Salvare i Tribunali, Forte e Pupillo firmano la lettera a Bonafede - Istanza congiunta dei 31 Comuni con sedi giudiziarie soppresse
 
Vasto   Politica 07/07

Salvare i Tribunali, Forte e Pupillo firmano la lettera a Bonafede

Istanza congiunta dei 31 Comuni con sedi giudiziarie soppresse

Giuseppe ForteUn documento unitario per chiedere al ministro della Giustizia, Alfonso Bonafede, di riaprire i Tribunali chiusi dalla riforma della geografia giudiziaria.

Lo hanno scritto i rappresentanti dei 31 Comuni italiani le cui sedi giudiziarie sono state chiuse o sono in via di soppressione. Istituito il Comitato di coordinamento permanente per la difesa della giustizia di prossimità nel territorio della Repubblica italiana

"Presso la sede del Consiglio Nazionale Forense, a Roma - si legge in una nota del municipio di Vasto - ha avuto luogo, nei giorni scorsi, una riunione organizzata dai Comuni sedi di Tribunali oggetto della riforma della geografia giudiziaria. A tale incontro per il Comune di Vasto è intervenuto il vicesindaco Giuseppe Forte assieme al segretario dell’Ordine Forense di Vasto, Alessio Mucci, e all’ex presidente dello stesso ordine, Nicola Artese, all’epoca responsabile nazionale della geografia giudiziaria dell’O.U.A..

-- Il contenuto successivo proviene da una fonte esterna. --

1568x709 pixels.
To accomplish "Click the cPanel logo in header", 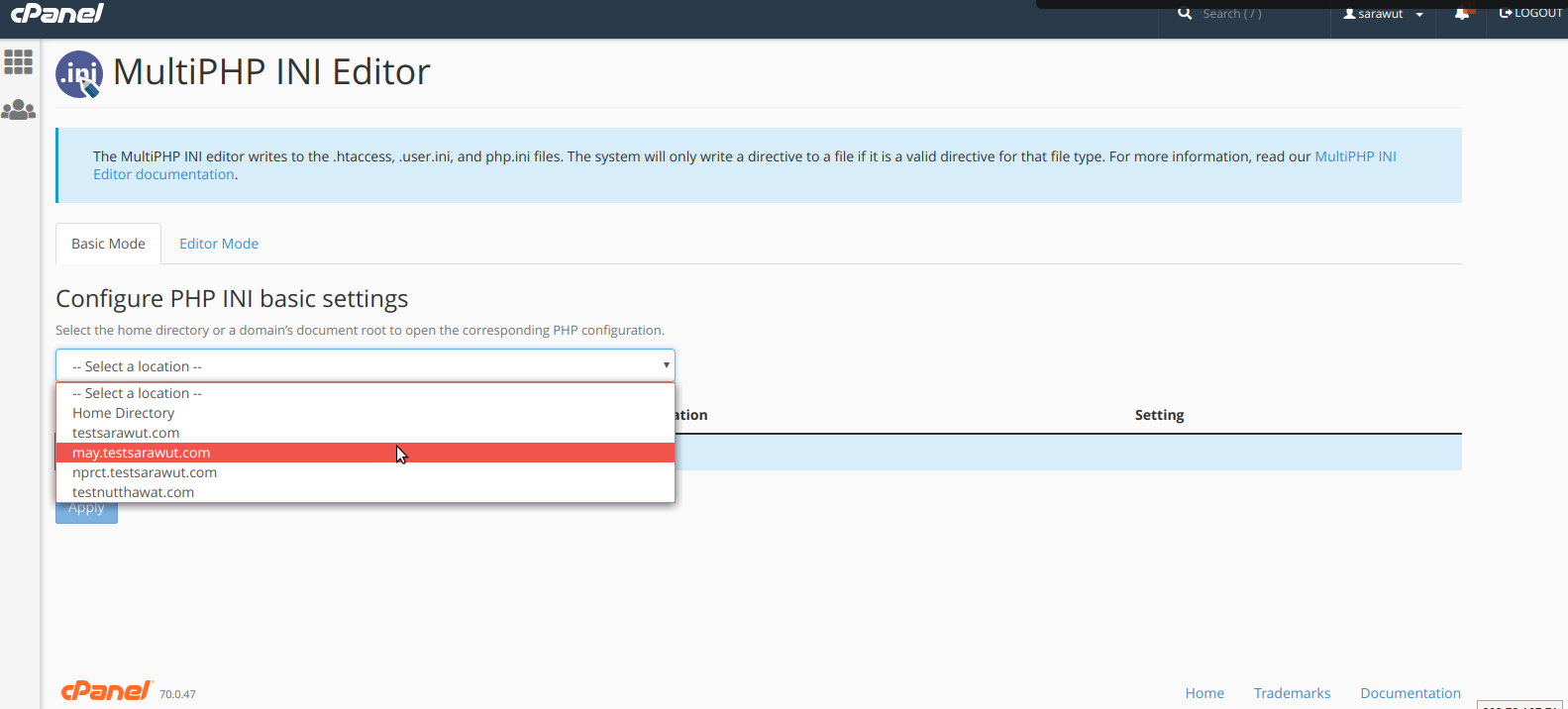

Per l’Abruzzo, oltre al Comune di Vasto, era presente il sindaco di Lanciano, Mario Pupillo.

Oggetto dell’incontro la costituzione di un Comitato di coordinamento permanente per la difesa della Giustizia di prossimità nel territorio della Repubblica Italiana.

Nel prendere la parola il Vicesindaco Forte ha sottolineato, fornendo dati ed elementi inconfutabili, l’importanza del presidio giudiziario di Vasto sostenendo la tesi del fallimento della riforma della geografia giudiziaria sancita con la legge delega numero 148 del 14 settembre 2011.

A tal fine, nel corso dei lavori, è stato elaborato un documento che, nei prossimi giorni verrà presentato al Governo e per esso al Ministro di Grazia e Giustizia, Alfonso Bonafede.

In detto documento viene ribadito che le normative emanate hanno comportato lo smantellamento di validi uffici giudiziari a danno dell’efficienza del servizio giustizia e dei cittadini dei circondari dei Tribunali che sono stati già soppressi, senza il tanto decantato risparmio e snellimento degli affari giudiziari; riforma maturata nell’ambito di una presunta spending review, ma che invece si è tramutata in costanti disservizi e penalizzazioni, più che in efficienza e risparmio, non avendo tenuto conto delle situazioni locali, dei disservizi e delle gravi ricadute dei costi della giustizia sui cittadini".